__Data to process__:
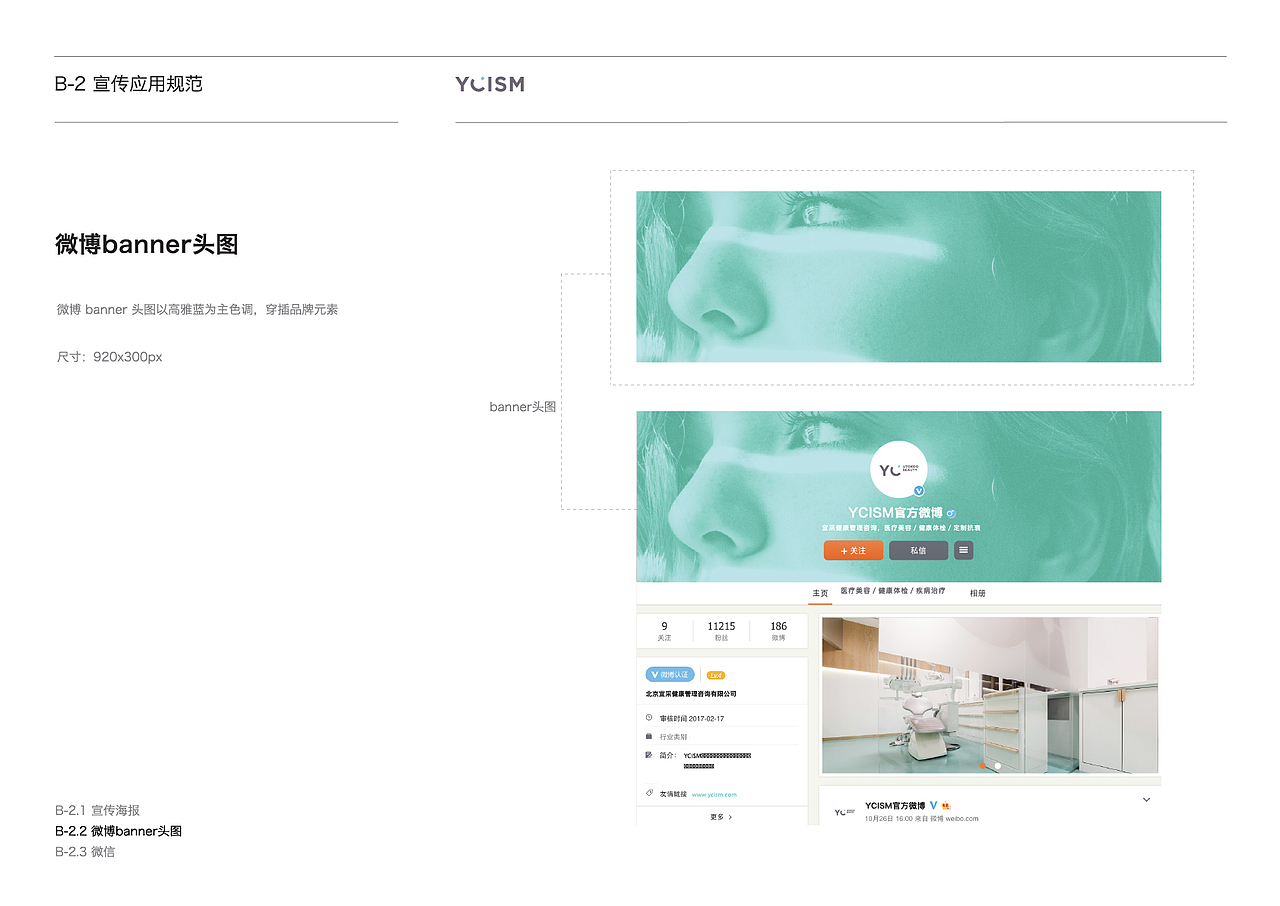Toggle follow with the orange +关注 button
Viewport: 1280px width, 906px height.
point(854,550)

---

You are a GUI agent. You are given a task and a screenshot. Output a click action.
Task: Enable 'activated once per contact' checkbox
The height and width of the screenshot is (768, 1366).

...

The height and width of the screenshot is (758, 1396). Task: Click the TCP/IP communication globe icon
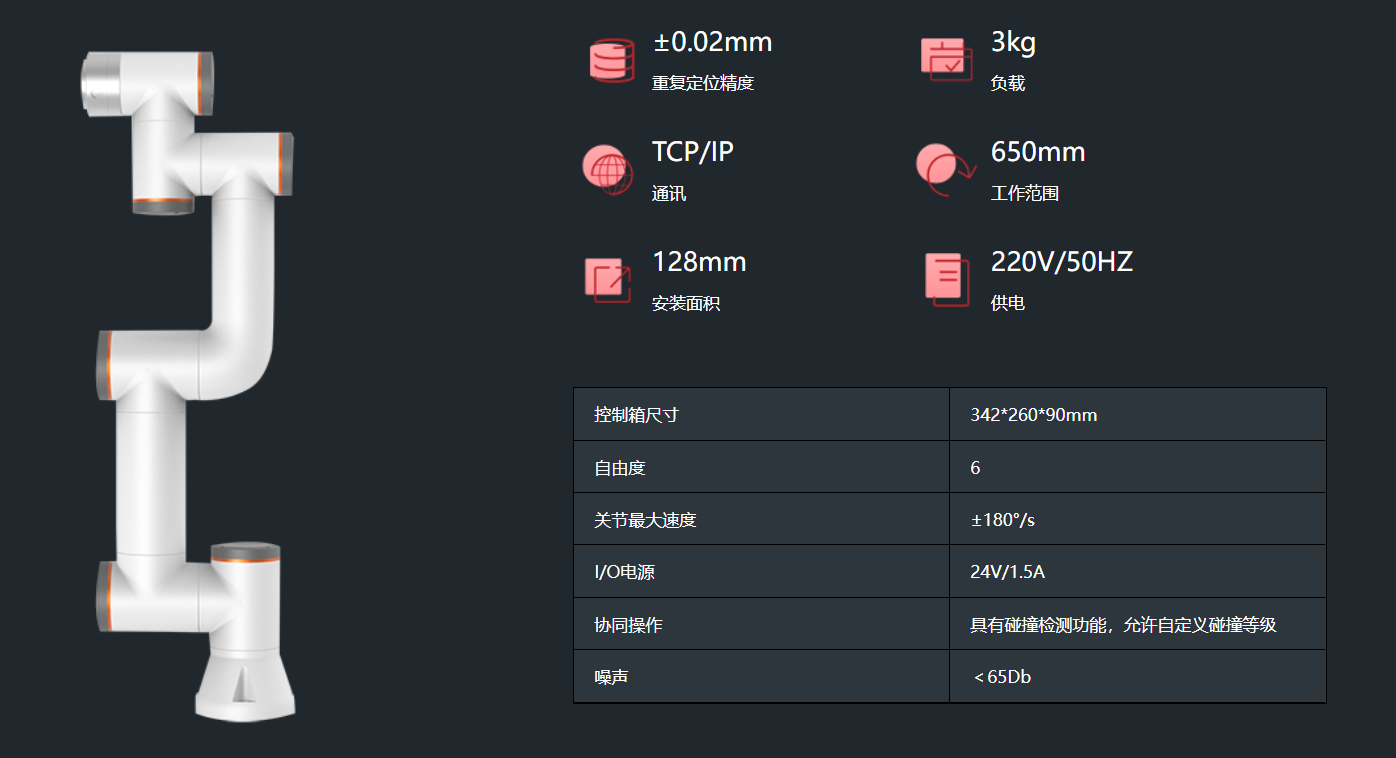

__How to complete this task__: Within the material above, output exactly the lines from the one with "You are a GUI" through the one with "The height and width of the screenshot is (768, 1366).", end lines included, and nothing besides.

__Task output__:
You are a GUI agent. You are given a task and a screenshot. Output a click action.
Task: Enable 'activated once per contact' checkbox
The height and width of the screenshot is (768, 1366).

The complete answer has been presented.